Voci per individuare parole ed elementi
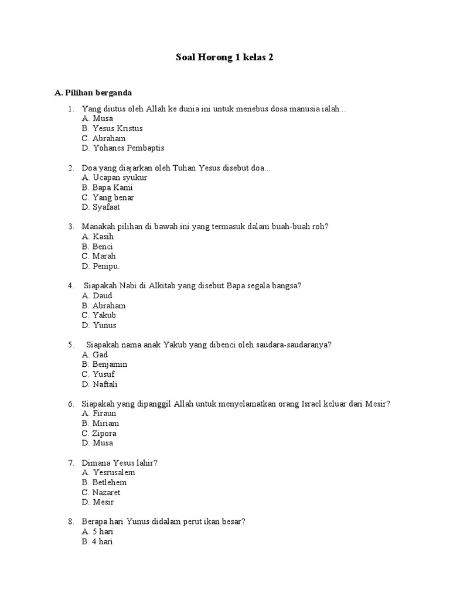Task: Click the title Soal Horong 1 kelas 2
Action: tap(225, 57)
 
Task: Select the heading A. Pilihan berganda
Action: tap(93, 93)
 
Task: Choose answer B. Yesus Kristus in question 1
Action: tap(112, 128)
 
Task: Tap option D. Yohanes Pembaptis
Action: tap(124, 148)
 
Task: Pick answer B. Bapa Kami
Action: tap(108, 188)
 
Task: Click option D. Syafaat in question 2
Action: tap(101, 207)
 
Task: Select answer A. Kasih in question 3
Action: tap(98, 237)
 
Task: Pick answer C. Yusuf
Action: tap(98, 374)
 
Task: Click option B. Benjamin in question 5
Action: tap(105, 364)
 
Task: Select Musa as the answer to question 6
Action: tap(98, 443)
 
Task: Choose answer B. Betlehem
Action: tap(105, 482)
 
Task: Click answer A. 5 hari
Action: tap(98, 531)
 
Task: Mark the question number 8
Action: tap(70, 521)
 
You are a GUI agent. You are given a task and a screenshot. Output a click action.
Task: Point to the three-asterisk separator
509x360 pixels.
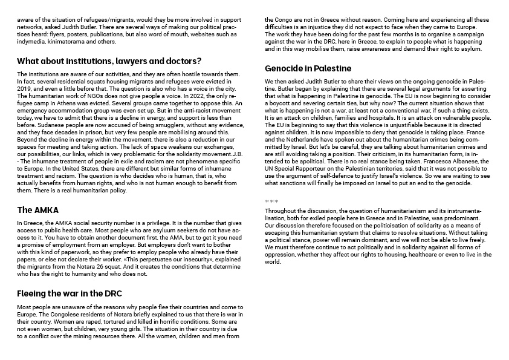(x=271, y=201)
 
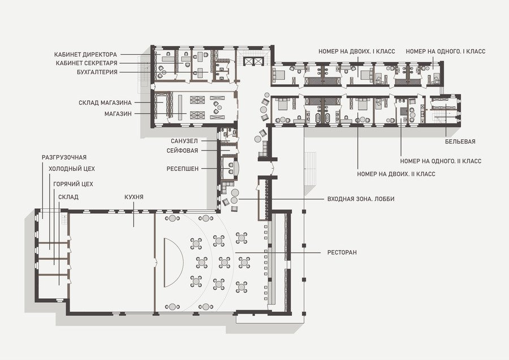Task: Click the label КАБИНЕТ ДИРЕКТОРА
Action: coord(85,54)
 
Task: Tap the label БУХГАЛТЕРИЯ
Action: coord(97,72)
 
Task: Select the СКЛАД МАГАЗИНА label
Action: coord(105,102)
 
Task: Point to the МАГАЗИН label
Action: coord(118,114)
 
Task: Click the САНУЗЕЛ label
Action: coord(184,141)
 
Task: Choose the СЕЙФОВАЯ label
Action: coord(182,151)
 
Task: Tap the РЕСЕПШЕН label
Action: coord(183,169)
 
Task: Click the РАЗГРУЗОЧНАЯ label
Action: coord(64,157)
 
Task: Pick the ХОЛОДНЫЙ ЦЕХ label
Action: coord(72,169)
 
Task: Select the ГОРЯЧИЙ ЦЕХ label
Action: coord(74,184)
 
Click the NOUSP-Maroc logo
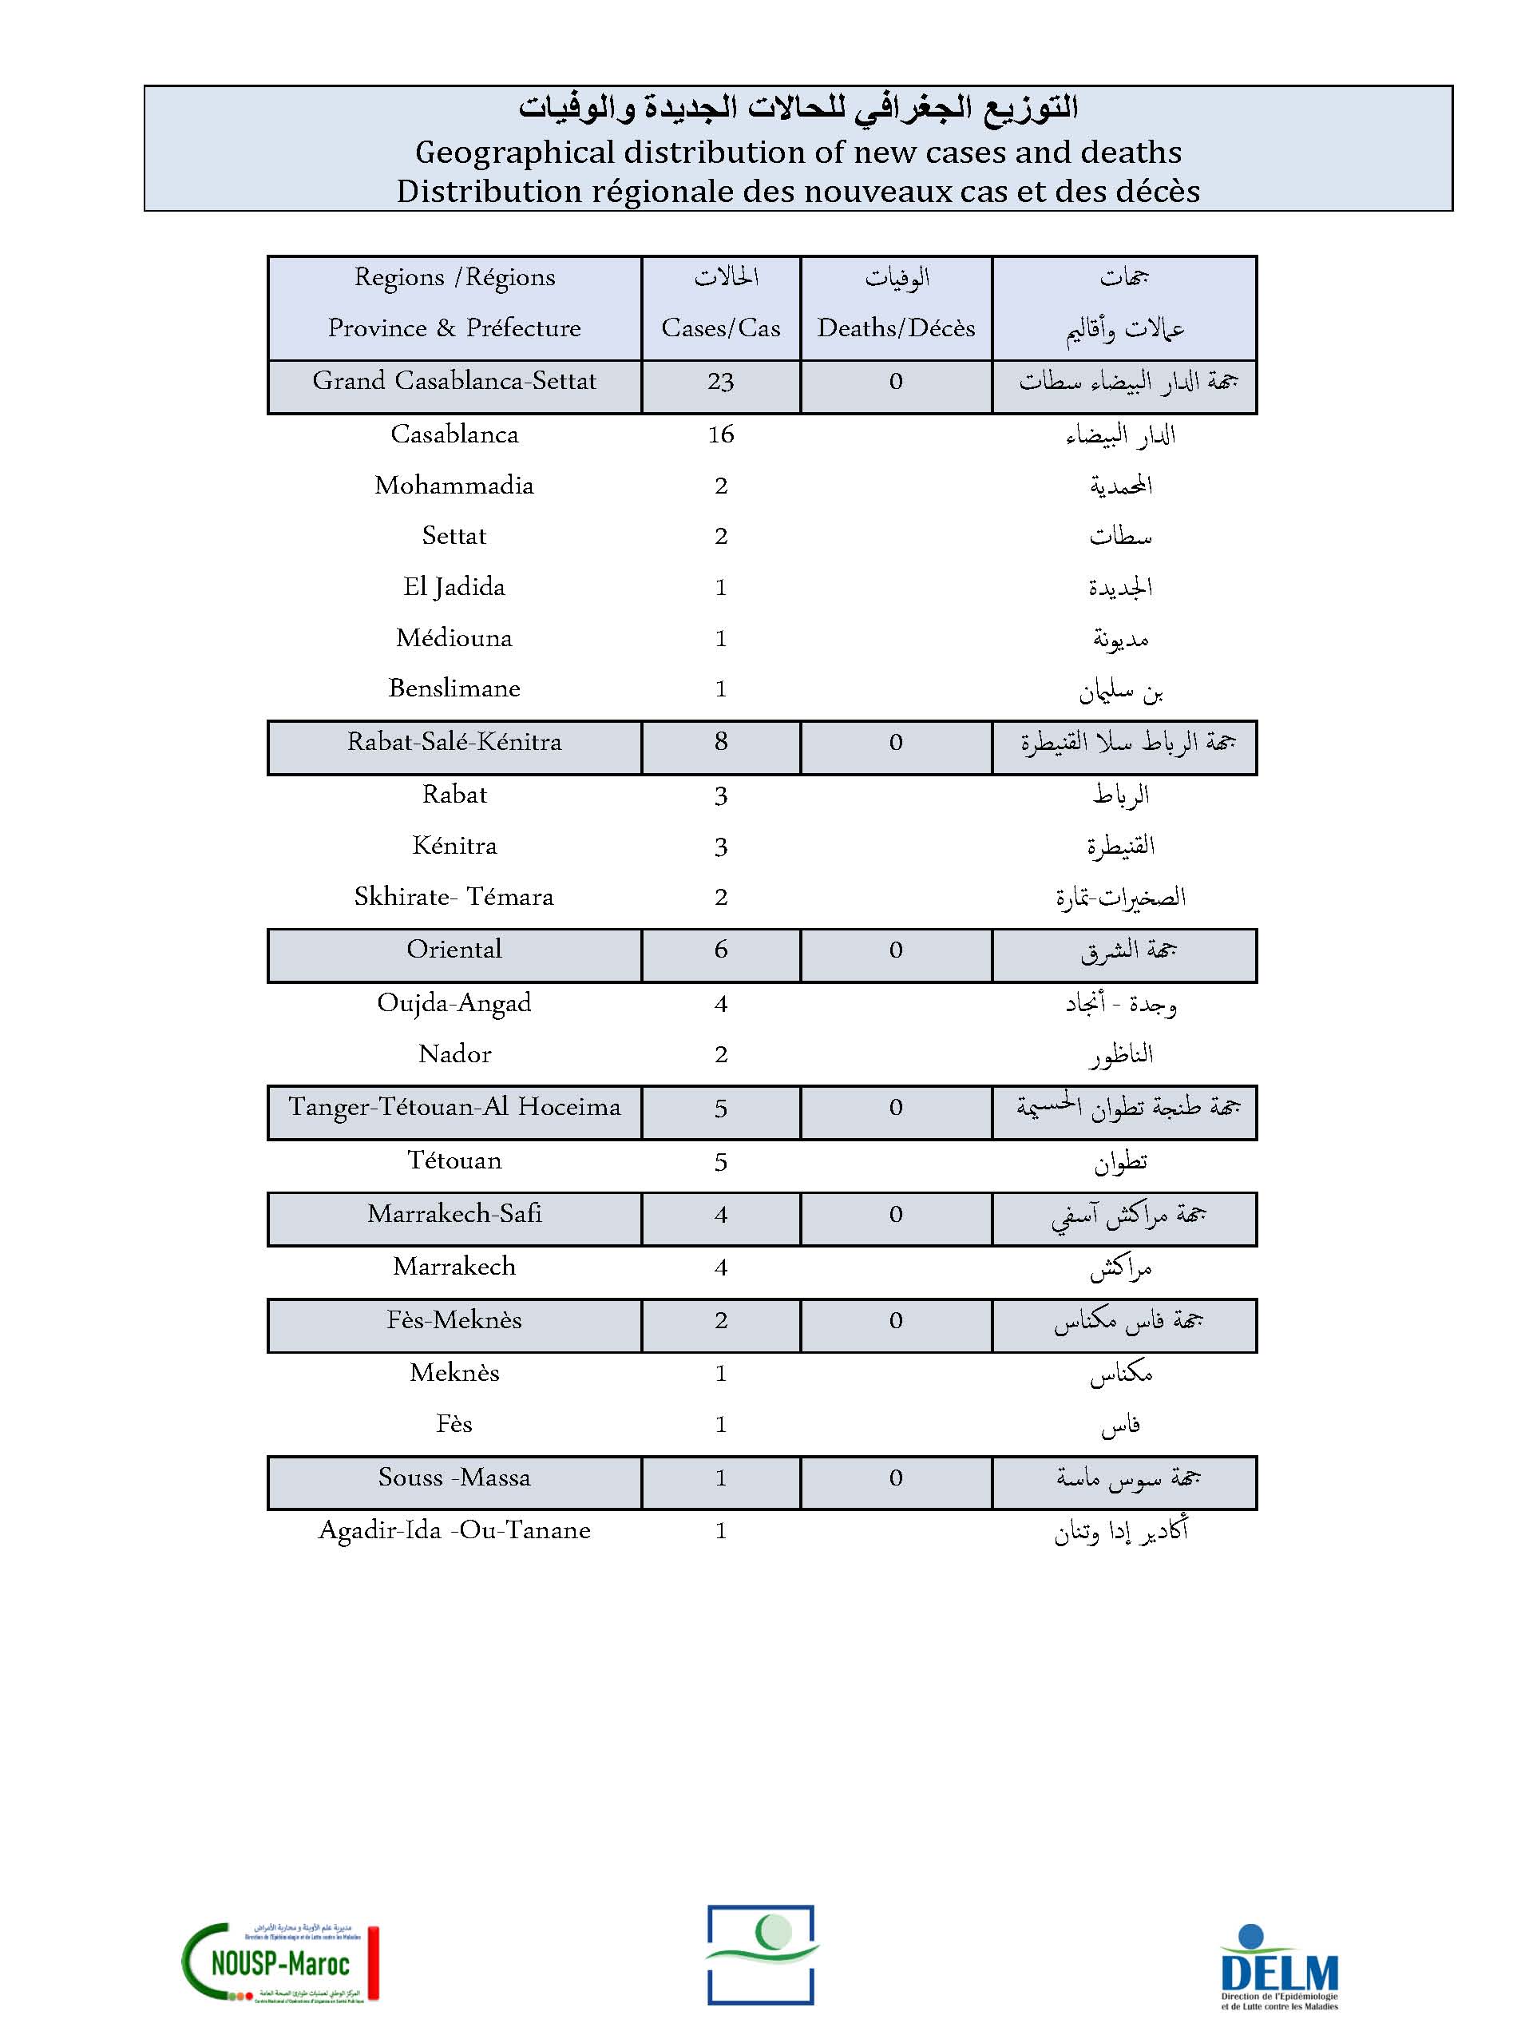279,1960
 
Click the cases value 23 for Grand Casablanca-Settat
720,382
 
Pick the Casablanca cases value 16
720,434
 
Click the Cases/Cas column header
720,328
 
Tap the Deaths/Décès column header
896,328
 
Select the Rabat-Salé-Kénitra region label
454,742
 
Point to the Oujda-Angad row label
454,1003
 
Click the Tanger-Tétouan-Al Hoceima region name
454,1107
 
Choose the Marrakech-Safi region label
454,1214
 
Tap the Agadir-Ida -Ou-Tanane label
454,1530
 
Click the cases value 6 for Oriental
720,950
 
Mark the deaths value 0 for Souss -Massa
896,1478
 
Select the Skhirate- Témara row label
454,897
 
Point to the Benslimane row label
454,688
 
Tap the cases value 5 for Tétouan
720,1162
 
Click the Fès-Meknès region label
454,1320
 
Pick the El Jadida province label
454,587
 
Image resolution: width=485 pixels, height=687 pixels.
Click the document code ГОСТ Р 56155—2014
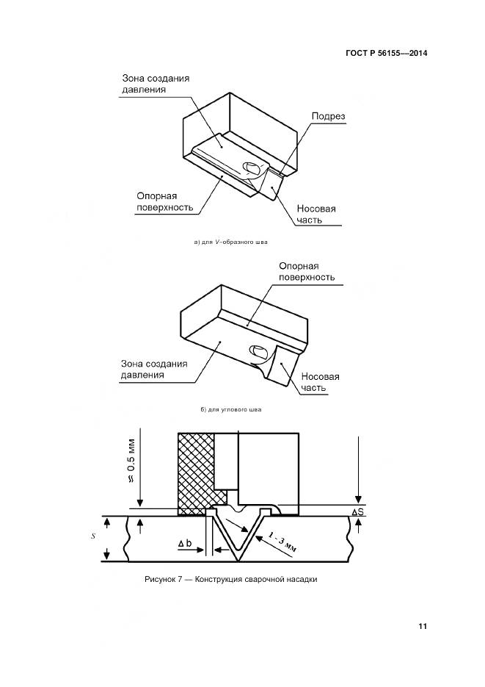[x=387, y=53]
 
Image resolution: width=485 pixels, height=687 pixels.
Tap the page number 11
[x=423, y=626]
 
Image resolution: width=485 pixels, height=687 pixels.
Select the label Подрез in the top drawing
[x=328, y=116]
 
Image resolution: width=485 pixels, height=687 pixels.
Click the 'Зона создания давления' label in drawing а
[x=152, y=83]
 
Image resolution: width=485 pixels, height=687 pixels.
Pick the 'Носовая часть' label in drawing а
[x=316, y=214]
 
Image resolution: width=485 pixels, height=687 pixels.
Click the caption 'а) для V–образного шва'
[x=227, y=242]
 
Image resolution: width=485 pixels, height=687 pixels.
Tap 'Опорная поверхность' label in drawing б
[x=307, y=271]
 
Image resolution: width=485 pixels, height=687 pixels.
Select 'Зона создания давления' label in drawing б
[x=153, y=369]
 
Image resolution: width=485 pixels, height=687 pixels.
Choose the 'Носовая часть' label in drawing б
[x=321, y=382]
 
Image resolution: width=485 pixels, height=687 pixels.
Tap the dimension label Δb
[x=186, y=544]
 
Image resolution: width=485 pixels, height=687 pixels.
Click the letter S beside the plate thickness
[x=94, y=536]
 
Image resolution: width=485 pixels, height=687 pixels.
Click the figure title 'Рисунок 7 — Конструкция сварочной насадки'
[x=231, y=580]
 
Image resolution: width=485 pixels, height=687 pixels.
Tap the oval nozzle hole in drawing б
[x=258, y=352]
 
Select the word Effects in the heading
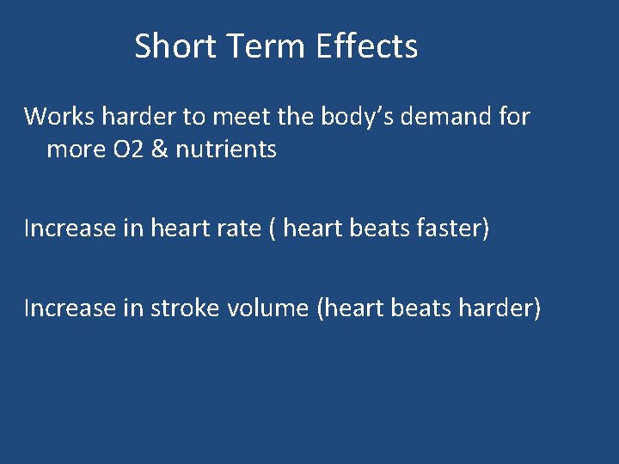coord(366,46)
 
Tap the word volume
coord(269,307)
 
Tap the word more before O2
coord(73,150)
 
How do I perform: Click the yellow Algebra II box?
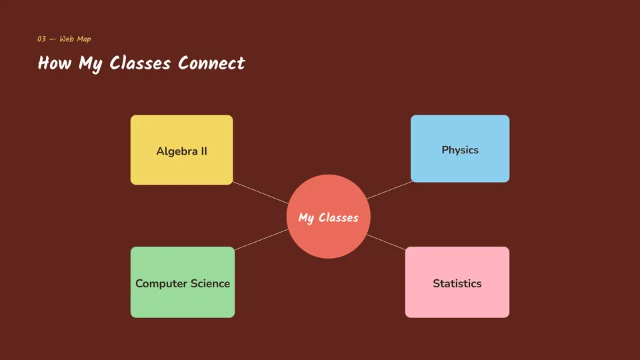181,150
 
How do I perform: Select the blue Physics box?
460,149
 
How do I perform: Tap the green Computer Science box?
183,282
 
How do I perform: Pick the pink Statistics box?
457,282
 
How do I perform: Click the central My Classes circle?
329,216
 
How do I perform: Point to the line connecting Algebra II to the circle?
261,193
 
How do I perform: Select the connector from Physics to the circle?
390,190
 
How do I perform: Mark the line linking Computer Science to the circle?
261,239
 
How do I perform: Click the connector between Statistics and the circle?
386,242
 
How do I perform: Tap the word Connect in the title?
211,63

Cosa fare →
Puoi riportare identiche le righe del tratto che va dalla riga contenente "Click the cases value 6 for Oriental" fino alla riga contenente "[x=423, y=626]", entrambe comprese, tralasciando le immagini?

Risposta corretta →
Click the cases value 6 for Oriental
720,950
 
Mark the deaths value 0 for Souss -Massa
896,1478
 
Select the Skhirate- Témara row label
454,897
 
Point to the Benslimane row label
454,688
 
Tap the cases value 5 for Tétouan
720,1162
 
Click the Fès-Meknès region label
454,1320
 
Pick the El Jadida province label
454,587
 
Image resolution: width=485 pixels, height=687 pixels.
Click the document code ГОСТ Р 56155—2014
[x=387, y=53]
 
Image resolution: width=485 pixels, height=687 pixels.
Tap the page number 11
[x=423, y=626]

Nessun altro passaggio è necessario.